─── DATA FOR THIS EXERCISE ───

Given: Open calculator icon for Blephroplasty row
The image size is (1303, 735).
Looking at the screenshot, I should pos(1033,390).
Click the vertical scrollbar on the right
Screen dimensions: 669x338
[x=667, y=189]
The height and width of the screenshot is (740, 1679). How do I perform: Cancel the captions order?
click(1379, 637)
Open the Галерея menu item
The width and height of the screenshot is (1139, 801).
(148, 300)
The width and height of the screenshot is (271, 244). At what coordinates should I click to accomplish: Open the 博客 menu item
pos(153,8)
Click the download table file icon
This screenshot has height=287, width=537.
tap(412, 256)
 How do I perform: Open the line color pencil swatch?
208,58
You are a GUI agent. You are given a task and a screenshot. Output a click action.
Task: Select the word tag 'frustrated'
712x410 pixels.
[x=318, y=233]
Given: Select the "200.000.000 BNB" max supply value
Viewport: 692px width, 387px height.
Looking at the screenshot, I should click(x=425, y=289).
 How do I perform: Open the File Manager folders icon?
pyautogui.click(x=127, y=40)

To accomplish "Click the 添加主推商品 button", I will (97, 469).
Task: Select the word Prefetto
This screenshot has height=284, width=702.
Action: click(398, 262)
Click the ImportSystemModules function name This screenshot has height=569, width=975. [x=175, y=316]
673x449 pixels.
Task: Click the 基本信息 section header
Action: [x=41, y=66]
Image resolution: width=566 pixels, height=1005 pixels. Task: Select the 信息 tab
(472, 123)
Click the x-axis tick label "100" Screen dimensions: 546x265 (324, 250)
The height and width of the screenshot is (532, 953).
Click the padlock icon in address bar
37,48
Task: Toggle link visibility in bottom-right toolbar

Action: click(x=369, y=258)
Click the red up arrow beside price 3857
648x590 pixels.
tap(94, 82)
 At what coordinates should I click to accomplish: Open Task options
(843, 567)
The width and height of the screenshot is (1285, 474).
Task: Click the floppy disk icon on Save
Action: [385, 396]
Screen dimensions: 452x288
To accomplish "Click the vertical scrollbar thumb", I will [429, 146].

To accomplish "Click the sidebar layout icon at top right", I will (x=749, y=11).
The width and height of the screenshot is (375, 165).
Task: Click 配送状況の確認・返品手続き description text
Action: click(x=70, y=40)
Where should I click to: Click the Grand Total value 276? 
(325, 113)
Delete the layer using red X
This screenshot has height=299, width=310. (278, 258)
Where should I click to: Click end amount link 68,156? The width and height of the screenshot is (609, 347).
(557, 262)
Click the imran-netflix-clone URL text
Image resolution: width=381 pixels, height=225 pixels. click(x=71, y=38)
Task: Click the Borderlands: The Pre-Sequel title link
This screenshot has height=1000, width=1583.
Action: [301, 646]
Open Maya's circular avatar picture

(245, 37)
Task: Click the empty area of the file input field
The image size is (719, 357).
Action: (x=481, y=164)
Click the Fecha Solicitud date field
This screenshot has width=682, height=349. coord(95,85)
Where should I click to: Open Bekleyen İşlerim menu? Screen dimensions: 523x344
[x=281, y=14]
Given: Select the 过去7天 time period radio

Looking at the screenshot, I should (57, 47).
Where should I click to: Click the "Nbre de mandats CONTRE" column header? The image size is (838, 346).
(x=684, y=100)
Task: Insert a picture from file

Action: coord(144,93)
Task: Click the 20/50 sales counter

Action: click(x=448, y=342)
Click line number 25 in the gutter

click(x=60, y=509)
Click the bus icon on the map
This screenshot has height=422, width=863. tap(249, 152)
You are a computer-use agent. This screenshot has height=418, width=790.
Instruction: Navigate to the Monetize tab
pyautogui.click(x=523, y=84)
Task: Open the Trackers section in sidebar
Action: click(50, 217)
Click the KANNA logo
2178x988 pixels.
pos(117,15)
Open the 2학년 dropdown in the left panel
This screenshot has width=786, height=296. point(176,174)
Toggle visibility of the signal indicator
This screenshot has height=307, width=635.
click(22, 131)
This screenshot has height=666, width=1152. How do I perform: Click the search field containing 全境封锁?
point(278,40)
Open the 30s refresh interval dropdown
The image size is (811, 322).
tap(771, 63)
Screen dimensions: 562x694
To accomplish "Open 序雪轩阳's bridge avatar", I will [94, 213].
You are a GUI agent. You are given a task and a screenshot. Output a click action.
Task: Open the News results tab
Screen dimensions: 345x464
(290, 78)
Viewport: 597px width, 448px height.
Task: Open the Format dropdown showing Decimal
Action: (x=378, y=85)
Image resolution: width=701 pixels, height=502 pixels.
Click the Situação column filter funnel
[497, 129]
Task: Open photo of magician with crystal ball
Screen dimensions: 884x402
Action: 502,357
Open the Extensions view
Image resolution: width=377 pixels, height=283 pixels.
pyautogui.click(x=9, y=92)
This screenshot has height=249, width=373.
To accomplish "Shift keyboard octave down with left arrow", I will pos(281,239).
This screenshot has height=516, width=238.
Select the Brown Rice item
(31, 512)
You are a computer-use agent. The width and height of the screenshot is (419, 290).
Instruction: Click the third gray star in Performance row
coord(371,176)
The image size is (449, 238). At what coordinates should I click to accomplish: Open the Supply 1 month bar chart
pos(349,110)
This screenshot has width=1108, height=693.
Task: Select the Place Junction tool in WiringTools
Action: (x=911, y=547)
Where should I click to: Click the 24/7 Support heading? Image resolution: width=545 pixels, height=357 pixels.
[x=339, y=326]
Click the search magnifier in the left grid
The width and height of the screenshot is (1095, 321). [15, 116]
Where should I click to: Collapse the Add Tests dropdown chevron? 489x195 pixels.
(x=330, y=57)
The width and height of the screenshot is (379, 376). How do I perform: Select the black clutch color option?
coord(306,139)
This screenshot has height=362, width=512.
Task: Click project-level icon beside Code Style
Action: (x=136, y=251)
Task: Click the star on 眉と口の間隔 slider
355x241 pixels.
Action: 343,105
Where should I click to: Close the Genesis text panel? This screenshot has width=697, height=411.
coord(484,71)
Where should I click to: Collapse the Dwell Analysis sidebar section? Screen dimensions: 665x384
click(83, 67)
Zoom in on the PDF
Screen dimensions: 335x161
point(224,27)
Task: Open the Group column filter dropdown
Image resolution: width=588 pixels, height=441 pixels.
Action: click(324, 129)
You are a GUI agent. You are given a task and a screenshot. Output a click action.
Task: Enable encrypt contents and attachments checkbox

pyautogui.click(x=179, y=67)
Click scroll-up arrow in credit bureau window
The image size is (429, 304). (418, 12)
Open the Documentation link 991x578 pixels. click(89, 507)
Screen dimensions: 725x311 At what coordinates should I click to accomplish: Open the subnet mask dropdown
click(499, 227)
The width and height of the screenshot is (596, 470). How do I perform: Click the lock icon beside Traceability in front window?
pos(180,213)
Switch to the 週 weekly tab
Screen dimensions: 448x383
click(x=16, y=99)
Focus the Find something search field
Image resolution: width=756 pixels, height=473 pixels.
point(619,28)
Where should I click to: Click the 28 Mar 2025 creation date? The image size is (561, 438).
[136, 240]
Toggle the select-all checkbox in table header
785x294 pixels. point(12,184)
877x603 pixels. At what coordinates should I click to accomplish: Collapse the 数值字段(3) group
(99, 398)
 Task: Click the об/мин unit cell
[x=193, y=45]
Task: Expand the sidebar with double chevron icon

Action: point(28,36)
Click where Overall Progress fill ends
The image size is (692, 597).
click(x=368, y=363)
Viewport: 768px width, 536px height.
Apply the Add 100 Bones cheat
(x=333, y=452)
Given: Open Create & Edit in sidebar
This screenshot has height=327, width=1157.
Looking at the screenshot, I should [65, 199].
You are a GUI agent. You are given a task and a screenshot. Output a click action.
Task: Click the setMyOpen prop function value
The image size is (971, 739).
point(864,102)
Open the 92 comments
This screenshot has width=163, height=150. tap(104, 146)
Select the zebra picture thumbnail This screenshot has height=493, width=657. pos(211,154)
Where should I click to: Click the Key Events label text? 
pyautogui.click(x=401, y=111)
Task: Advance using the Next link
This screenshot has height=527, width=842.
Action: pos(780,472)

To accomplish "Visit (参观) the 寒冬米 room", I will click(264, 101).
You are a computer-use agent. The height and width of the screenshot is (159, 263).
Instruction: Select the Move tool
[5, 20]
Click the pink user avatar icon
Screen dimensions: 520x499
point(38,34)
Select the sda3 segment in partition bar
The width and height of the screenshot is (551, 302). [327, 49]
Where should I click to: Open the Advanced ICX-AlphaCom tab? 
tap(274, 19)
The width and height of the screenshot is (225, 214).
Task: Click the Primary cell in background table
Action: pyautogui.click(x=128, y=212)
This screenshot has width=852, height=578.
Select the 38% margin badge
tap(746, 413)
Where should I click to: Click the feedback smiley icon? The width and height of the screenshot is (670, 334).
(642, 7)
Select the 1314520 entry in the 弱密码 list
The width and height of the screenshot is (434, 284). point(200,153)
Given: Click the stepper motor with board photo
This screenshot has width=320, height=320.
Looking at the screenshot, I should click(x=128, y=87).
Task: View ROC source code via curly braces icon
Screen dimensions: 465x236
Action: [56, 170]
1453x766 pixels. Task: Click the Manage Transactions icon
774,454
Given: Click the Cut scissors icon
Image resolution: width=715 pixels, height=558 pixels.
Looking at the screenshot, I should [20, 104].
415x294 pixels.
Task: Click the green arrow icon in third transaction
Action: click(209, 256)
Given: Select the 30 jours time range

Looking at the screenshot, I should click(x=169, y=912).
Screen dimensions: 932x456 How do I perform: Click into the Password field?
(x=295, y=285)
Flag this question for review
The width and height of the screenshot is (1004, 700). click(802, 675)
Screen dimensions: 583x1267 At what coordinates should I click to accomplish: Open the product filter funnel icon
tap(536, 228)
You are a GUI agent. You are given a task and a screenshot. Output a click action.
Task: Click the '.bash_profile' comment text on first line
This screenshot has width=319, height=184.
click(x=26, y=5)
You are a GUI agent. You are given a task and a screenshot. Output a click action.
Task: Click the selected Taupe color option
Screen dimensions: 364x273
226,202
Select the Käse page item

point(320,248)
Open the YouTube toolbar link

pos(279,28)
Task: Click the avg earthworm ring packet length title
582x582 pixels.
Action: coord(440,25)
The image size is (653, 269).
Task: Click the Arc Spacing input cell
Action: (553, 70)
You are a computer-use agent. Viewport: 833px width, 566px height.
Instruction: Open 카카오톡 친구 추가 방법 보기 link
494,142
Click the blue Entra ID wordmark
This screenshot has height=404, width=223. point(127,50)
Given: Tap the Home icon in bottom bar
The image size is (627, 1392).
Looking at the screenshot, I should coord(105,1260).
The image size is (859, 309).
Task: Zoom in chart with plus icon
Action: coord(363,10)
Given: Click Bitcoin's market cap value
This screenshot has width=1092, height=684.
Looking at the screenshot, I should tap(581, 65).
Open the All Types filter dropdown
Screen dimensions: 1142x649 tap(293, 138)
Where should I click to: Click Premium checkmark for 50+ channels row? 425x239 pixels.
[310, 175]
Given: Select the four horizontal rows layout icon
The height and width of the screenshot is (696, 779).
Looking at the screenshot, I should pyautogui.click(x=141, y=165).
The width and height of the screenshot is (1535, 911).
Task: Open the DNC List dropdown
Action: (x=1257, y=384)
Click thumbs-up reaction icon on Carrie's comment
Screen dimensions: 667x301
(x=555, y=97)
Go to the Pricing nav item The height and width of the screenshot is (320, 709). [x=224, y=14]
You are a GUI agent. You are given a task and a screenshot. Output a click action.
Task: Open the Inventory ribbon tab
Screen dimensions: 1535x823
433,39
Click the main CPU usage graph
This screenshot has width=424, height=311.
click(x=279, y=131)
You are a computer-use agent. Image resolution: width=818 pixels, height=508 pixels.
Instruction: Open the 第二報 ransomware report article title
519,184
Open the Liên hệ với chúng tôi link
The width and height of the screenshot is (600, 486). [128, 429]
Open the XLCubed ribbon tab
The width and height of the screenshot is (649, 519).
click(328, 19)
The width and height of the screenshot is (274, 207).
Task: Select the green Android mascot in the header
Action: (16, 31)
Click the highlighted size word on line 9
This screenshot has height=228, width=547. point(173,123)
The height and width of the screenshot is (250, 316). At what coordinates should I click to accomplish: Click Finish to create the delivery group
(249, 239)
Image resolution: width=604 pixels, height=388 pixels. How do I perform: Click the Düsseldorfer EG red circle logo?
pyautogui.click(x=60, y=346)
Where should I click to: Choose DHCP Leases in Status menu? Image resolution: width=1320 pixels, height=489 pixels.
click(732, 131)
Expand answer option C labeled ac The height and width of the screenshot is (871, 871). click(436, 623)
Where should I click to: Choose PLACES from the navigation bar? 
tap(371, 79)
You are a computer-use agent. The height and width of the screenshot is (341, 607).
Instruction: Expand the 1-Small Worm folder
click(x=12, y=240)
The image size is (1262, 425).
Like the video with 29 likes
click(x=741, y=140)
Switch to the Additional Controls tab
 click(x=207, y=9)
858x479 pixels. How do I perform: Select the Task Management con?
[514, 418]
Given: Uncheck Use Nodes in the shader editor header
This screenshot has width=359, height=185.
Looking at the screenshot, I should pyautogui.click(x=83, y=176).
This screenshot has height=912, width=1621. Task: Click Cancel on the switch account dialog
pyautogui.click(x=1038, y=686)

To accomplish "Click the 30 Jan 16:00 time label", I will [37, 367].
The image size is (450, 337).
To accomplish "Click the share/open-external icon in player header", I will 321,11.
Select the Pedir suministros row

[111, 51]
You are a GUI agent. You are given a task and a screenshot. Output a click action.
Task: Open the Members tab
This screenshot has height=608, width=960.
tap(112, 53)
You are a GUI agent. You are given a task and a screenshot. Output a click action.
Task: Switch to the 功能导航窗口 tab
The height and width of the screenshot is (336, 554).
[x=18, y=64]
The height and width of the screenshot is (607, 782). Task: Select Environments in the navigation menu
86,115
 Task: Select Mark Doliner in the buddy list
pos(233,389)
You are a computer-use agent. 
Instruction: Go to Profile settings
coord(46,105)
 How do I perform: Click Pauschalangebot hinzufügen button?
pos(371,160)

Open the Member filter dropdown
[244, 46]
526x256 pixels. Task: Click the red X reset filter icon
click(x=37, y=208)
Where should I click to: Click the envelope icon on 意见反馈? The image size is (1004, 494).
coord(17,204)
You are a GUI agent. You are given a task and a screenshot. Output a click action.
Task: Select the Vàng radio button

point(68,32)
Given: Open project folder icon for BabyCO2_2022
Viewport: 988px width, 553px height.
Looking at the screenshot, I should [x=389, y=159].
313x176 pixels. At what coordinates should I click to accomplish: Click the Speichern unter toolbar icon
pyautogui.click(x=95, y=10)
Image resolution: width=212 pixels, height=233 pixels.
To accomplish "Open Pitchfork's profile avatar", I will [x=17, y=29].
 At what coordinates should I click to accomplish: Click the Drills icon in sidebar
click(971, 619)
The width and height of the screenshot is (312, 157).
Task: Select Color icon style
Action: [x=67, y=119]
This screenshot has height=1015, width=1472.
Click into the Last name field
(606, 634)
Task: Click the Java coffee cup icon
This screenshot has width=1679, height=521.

───

**ASSIGNMENT:** Look through the records and count each line that holds "photo". Write only the total.

**TASK OUTPUT:** 2